Attempted John Brown: Queen Victoria's Highland Servant by Raymond Lamont-Brown, but gave up after a few chapters. I realise that you can't tell the story of John Brown without also covering the relevant bits of the story of Queen Victoria's relationship with Scotland, but it felt like the author really wanted to talk about Victoria - in great detail - and occasionally remembered that John Brown was also there. Maybe the balance is redressed in the later chapters, but I ran out of patience to stick around and find out.
So I've put aside the "Book beginning with J" reading challenge for now, and I'm reading Solzhenitsyn's The First Circle for a different challenge. It's set in Stalinist Russia, and is about the inmates of a special prison where all the scientists and technicians have been sent and set to work on phone scramblers and things.
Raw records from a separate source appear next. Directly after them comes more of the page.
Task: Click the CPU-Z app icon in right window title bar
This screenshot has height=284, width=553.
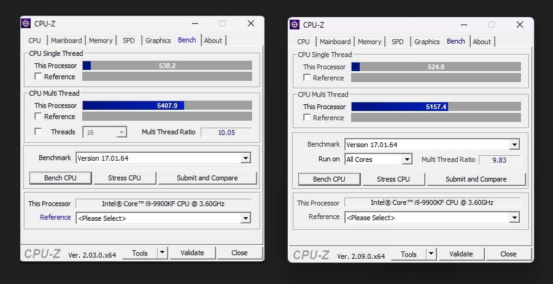Action: [x=295, y=25]
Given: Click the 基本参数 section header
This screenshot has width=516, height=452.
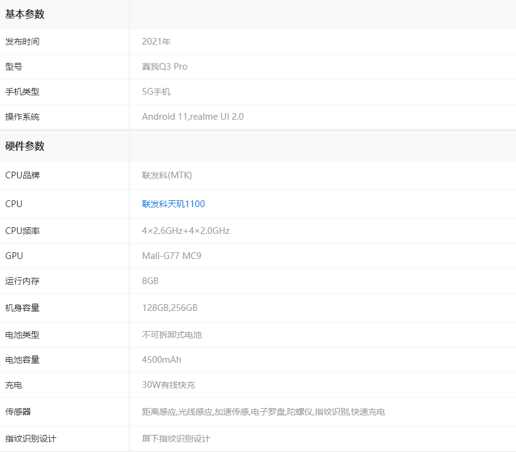Looking at the screenshot, I should click(25, 15).
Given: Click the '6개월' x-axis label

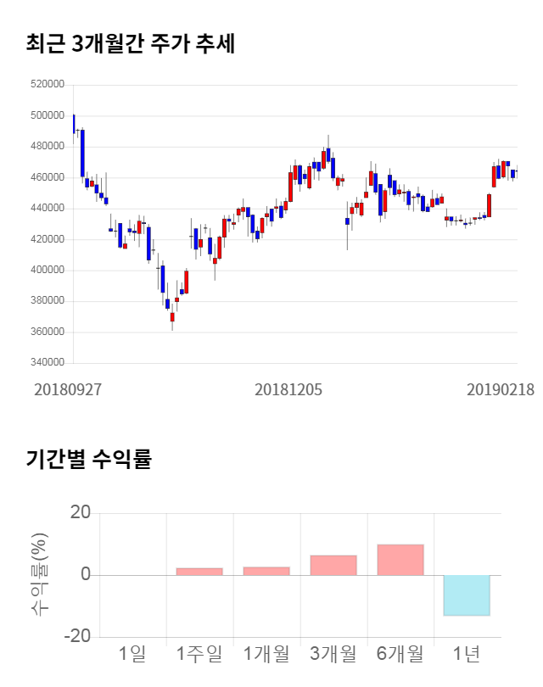Looking at the screenshot, I should (400, 654).
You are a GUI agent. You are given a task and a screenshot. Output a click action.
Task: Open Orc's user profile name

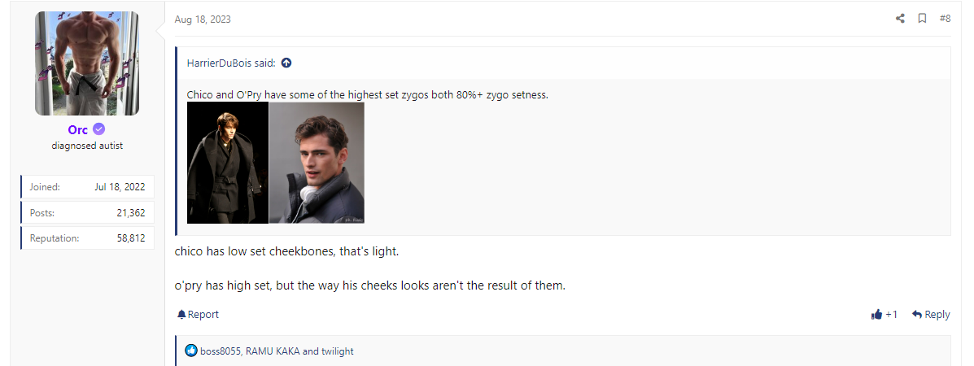pos(78,130)
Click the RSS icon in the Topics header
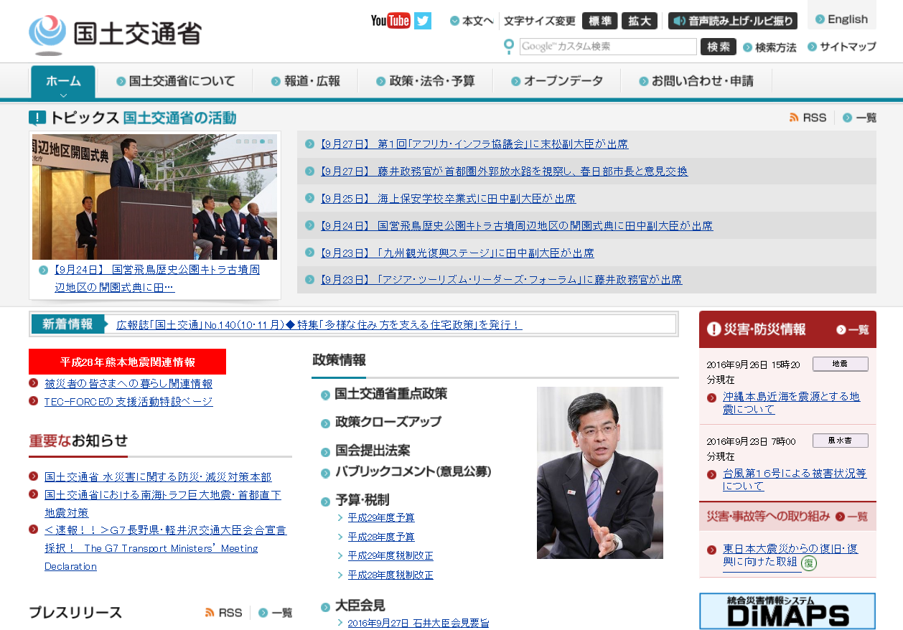The image size is (903, 630). point(794,118)
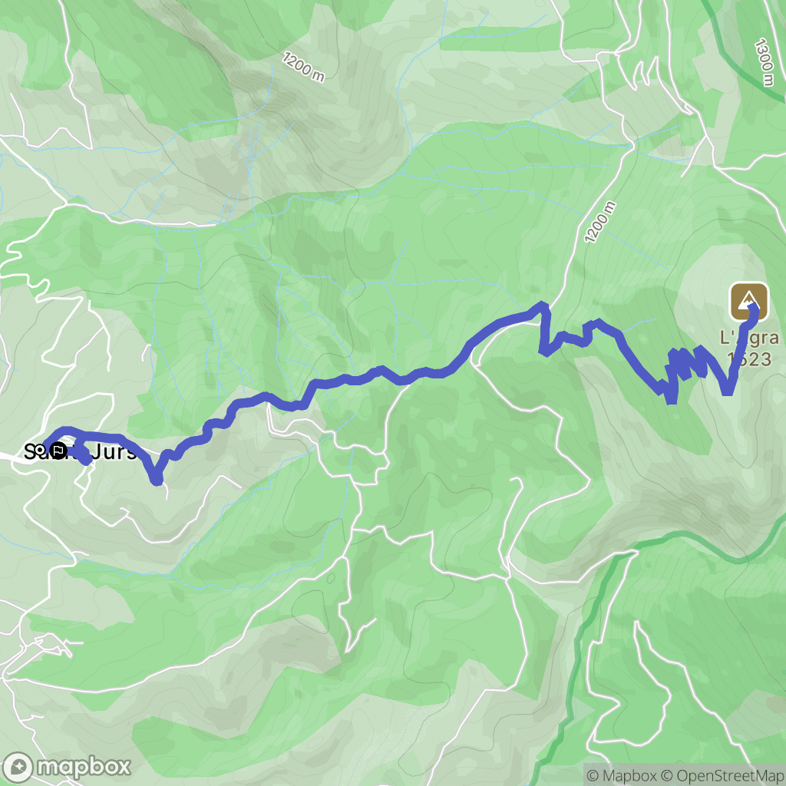The height and width of the screenshot is (786, 786).
Task: Click the blue route endpoint at the summit
Action: (x=754, y=313)
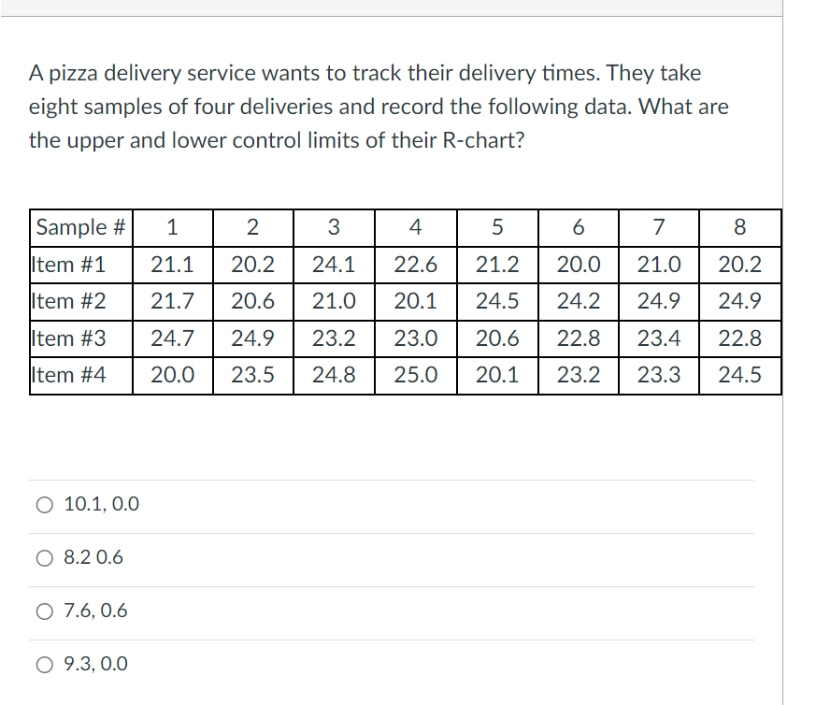Click the cell containing 20.0 under column 6
This screenshot has width=816, height=705.
click(578, 264)
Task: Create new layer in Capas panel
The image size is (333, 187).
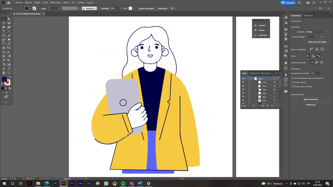Action: pyautogui.click(x=272, y=106)
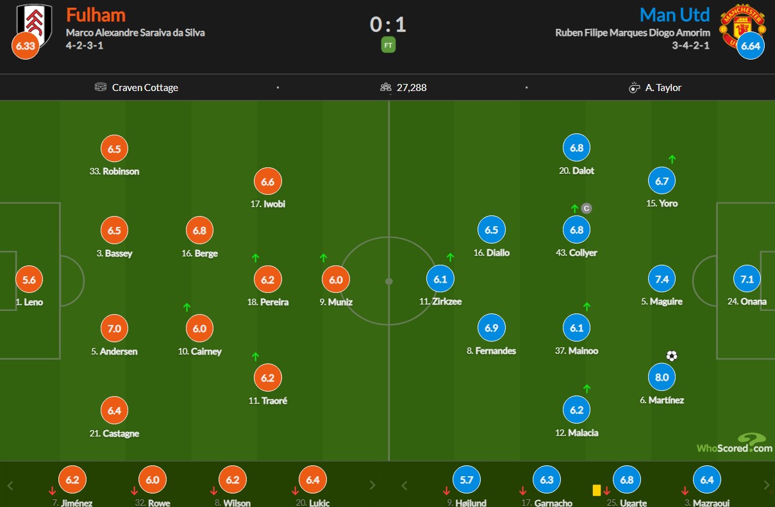Select substitute Højlund's 5.7 rating circle
This screenshot has height=507, width=775.
[x=467, y=479]
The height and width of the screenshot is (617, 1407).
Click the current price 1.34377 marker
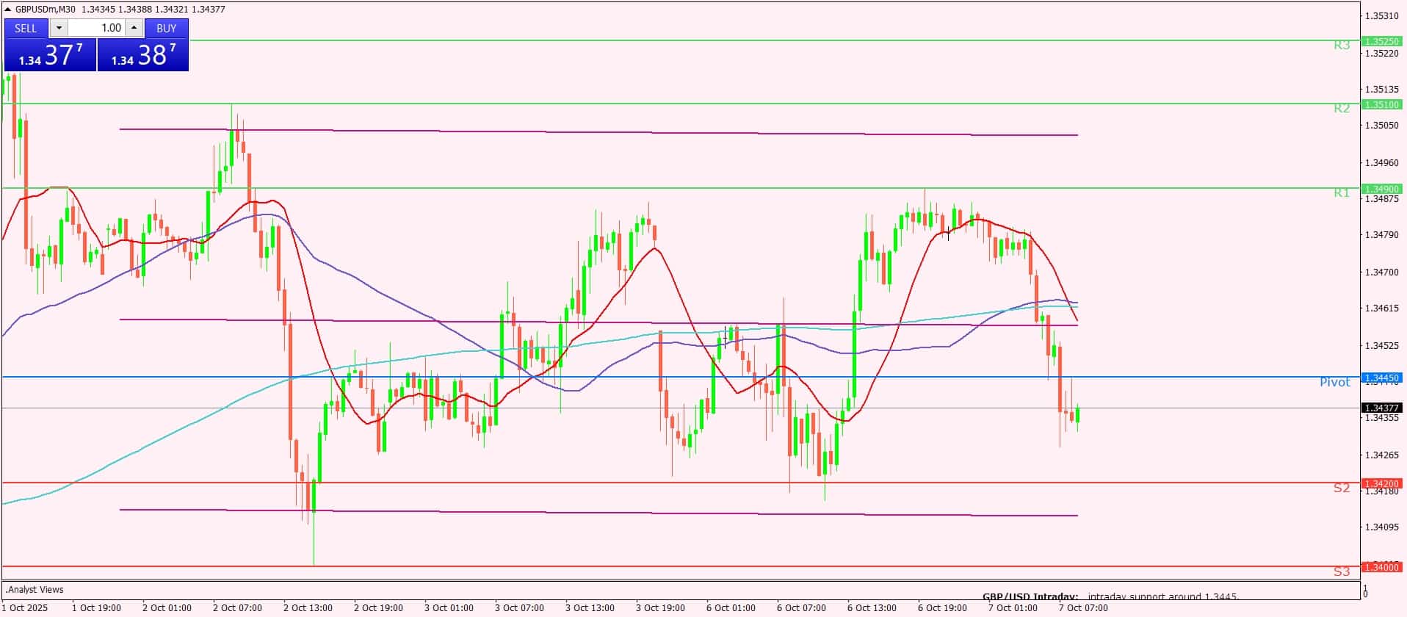point(1381,408)
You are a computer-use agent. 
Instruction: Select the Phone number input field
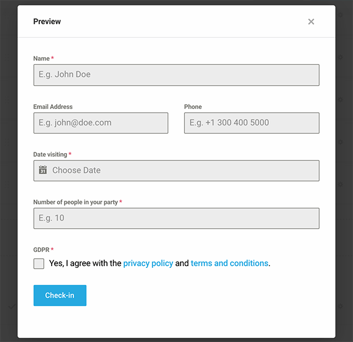click(x=252, y=123)
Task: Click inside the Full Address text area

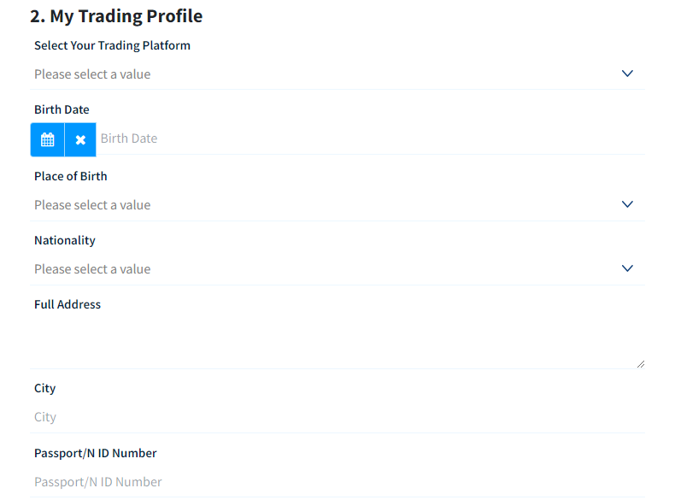Action: pyautogui.click(x=338, y=343)
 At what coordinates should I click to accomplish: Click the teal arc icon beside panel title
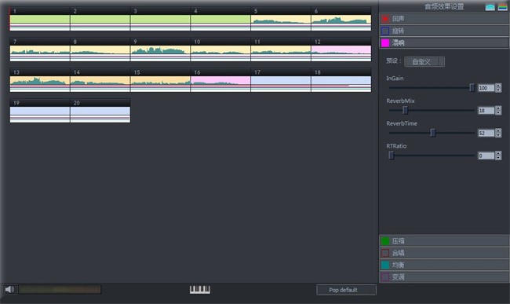(490, 7)
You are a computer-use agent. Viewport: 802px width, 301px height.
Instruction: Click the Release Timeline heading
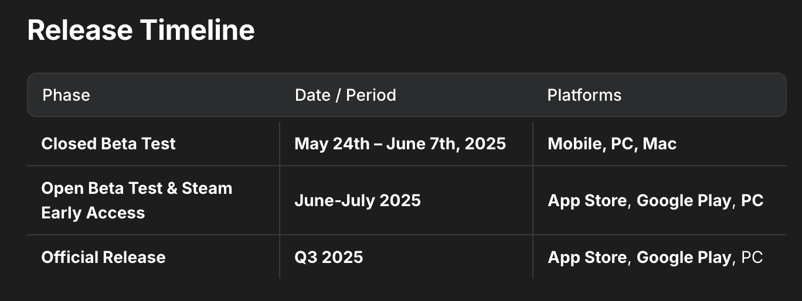tap(141, 30)
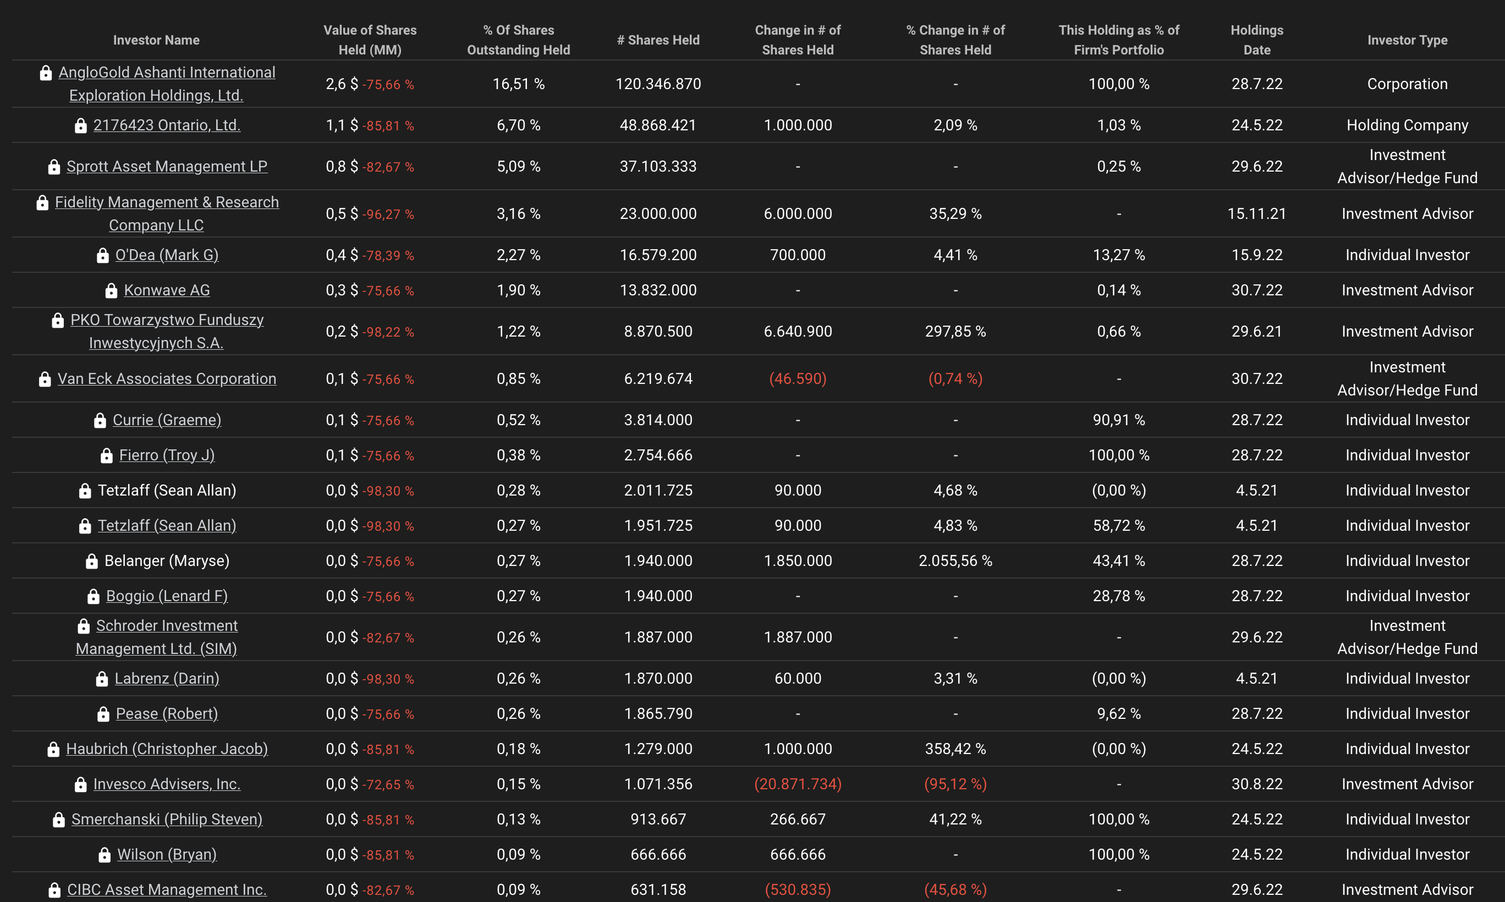Open Schroder Investment Management Ltd. link
This screenshot has height=902, width=1505.
click(x=167, y=626)
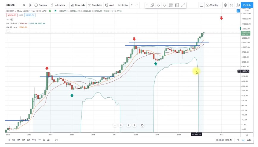This screenshot has height=147, width=258.
Task: Open the Alert creation tool
Action: tap(110, 5)
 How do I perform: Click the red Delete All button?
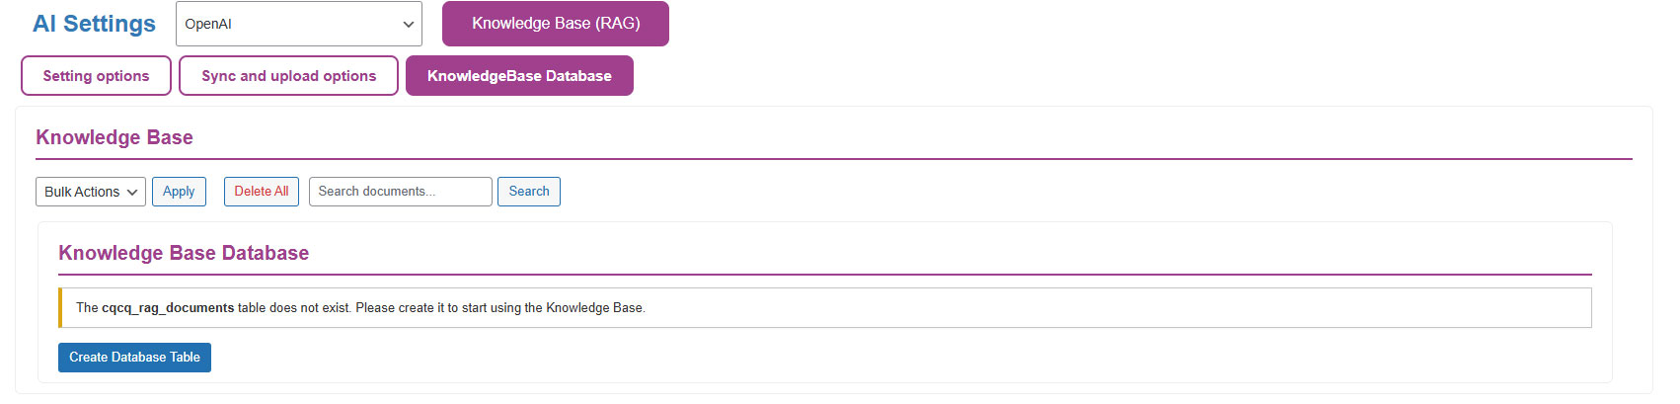click(x=262, y=192)
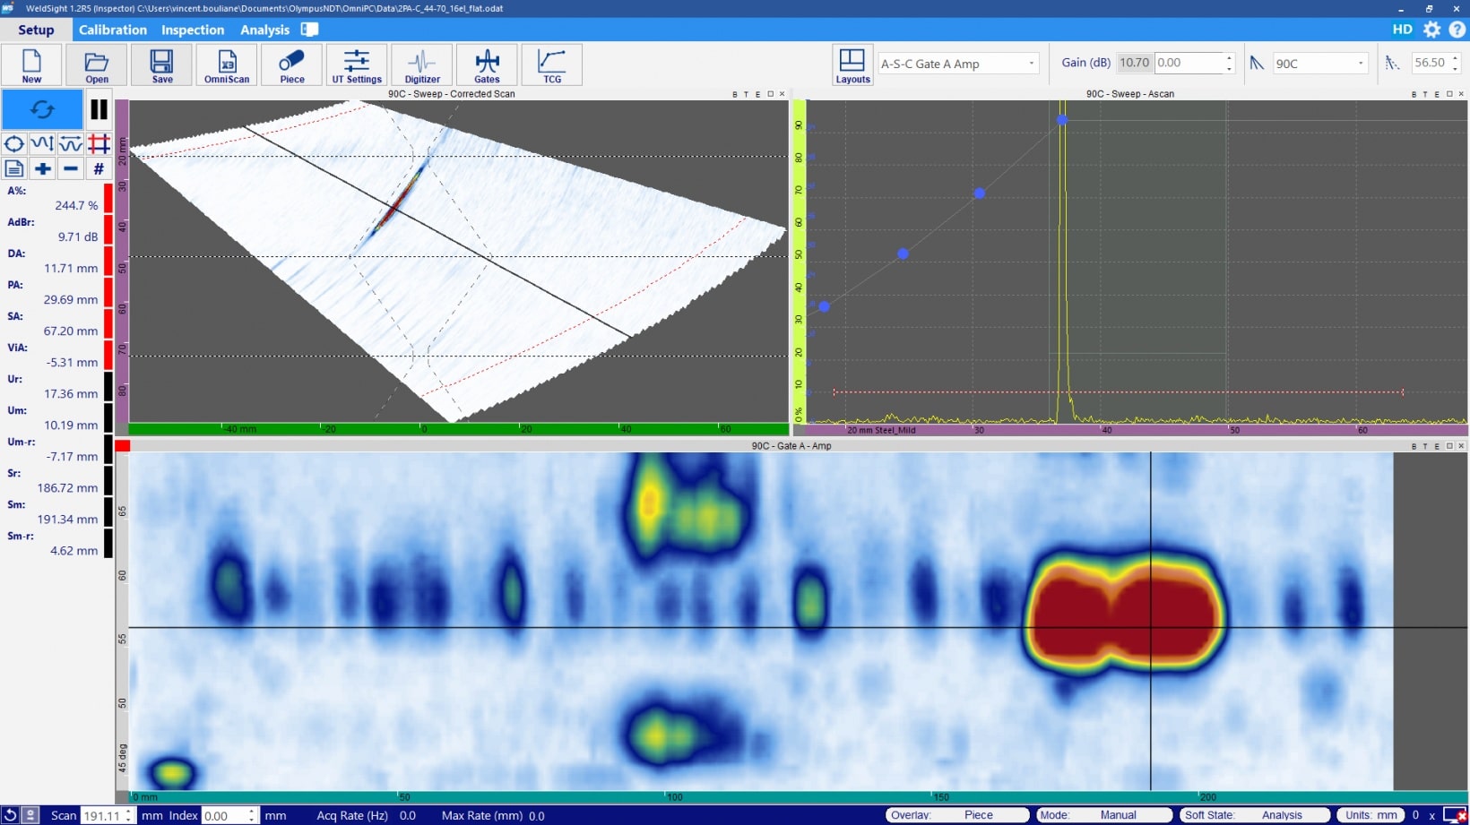
Task: Toggle the blue refresh sync button
Action: tap(42, 109)
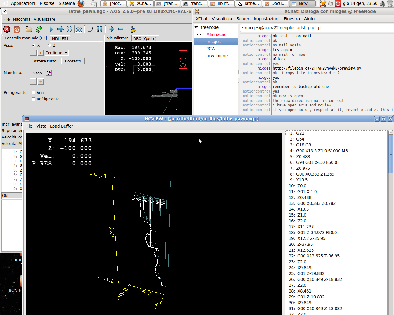This screenshot has height=315, width=394.
Task: Click the red emergency stop icon
Action: (7, 29)
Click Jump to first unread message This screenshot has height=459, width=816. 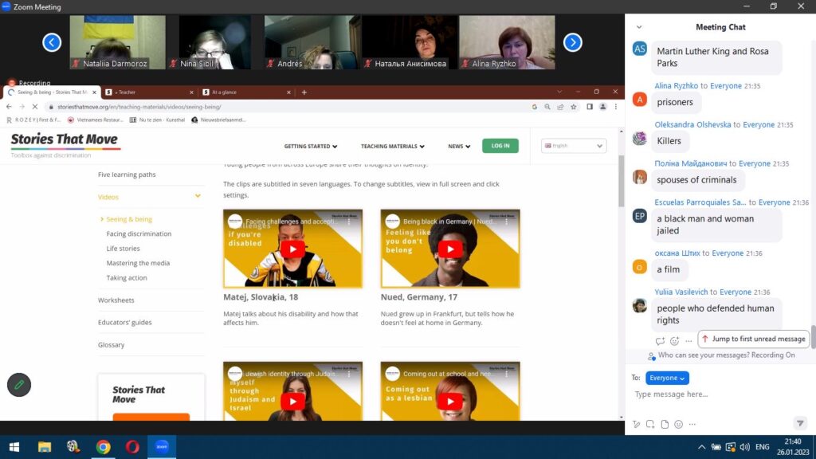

I recently got to a bit describing how the current big project is in trouble because the Minister (who doesn't understand the technical challenges) made wildly unrealistic promises to Stalin about when it would be ready, and all the middle managers were either equally ignorant or too afraid to contradict him, so now the technicians are stuck trying to do a job in a month that would take years to do properly, even if they had up-to-date and well-maintained equipment which of course they don't. Apart from the bit where they'll all be shot if the client isn't satisfied, it reminds me of several tech projects I've worked on.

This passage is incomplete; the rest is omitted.